A band of weakening showers and storms will move into the state early Wednesday morning, followed by a midday lull. Then, additional thunderstorms should form Wednesday afternoon. If the air can sufficiently destabilize, then severe storms will be possible with potential for mainly large hail and strong to locally damaging winds. A tornado can’t be ruled out.
The main window for strong to severe thunderstorms Wednesday will come from around 12:00 noon to 8:00 p.m. Rain amounts of around 1 inch are likely over the northern half of the state, and the rain will end by 10:00 to midnight.
THURSDAY THROUGH THE WEEKEND: Dry air returns to the state Thursday; the sky will be mostly sunny with a high between 68 and 73. Then, the weather will remain rain-free Friday through the weekend with sunny days, fair nights, and a warming trend. The high Friday will be in the upper 70s, followed by low 80s Saturday, and mid 80s Sunday.
NEXT WEEK: Dry, warm weather continues Monday and Tuesday with highs in the mid to upper 80s, about ten degrees above average for early May in Alabama. There will be some risk of showers Wednesday or Thursday, but for now it doesn’t look like a big rain event. See the Weather Xtreme video for maps, graphics, and more details.
NINE YEARS AGO TODAY: I still don’t have the words to describe the generational tornado outbreak of April 27, 2011. In Alabama, 62 tornadoes touched down. A total of 252 were killed, over one thousand more injured. Pulitzer Prize-winning author Rick Bragg is a gifted writer, and his words in Southern Living written after that horrible day perhaps are appropriate:
“Where the awful winds bore down, massive oaks, 100 years old, were shoved over like stems of grass, and great pines, as big around as 55-gallon drums, snapped like sticks. Church sanctuaries, built on the Rock of Ages, tumbled into random piles of brick. Houses, echoing with the footfalls of generations, came apart, and blew away like paper. Whole communities, carefully planned, splintered into chaos. Restaurants and supermarkets, gas stations and corner stores, all disintegrated, glass storefronts scattered like diamonds on black asphalt. It was as if the very curve of the Earth was altered, horizons erased altogether, the landscape so ruined and unfamiliar that those who ran from this thing, some of them, could not find their way home.

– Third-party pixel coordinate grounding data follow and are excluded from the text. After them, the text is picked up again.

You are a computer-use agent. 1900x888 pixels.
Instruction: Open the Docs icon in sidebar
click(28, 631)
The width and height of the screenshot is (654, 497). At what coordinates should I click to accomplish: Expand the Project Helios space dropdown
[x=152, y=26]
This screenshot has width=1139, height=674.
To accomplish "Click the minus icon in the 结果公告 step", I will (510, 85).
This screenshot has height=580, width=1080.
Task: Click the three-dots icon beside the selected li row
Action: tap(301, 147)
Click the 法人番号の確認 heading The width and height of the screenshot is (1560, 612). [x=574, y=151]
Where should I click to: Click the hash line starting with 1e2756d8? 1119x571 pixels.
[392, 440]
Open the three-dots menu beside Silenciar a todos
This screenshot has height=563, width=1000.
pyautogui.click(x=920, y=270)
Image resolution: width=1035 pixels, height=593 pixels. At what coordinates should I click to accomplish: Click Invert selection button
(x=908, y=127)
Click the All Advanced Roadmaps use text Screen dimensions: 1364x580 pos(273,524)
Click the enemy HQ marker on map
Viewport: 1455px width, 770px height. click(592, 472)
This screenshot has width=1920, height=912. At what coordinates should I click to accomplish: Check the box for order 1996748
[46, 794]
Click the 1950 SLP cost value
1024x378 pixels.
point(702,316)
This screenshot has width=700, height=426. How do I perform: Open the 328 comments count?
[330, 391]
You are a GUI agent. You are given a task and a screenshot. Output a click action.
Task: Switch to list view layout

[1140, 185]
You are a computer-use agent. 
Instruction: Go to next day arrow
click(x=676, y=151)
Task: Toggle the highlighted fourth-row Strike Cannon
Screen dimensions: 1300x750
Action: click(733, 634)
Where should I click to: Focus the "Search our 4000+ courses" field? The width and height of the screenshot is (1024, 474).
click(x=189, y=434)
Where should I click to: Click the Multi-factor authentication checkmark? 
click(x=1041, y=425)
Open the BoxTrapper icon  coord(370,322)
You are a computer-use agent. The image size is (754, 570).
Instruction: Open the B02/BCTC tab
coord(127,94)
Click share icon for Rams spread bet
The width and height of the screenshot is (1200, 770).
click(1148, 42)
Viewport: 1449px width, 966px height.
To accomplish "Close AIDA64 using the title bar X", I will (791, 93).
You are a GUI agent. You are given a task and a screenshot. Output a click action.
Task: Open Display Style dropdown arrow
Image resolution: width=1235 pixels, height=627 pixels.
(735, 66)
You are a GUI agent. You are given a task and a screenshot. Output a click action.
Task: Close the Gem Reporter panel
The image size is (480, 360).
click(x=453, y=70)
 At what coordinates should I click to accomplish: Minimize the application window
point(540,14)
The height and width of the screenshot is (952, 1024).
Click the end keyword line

We are accustomed to storms, here where the cool air drifts south to collide with the warm, rising damp from the Gulf, where black clouds roil and spin and unleash hell on Earth. But this was different, a gothic monster off the scale of our experience and even our imagination, a thing of freakish size and power that tore through state after state and heart after Southern heart, killing hundreds, hurting thousands, even affecting, perhaps forever, how we look at the sky.”
We have learned much over the last nine years about the event; involving both physical science and social science. We must take the lessons learned to help mitigate loss of life during every severe weather event. Days like April 27, 2011 come along in Alabama once about every 40 years, but we will be better even on “routine” severe weather days thanks to what we know now.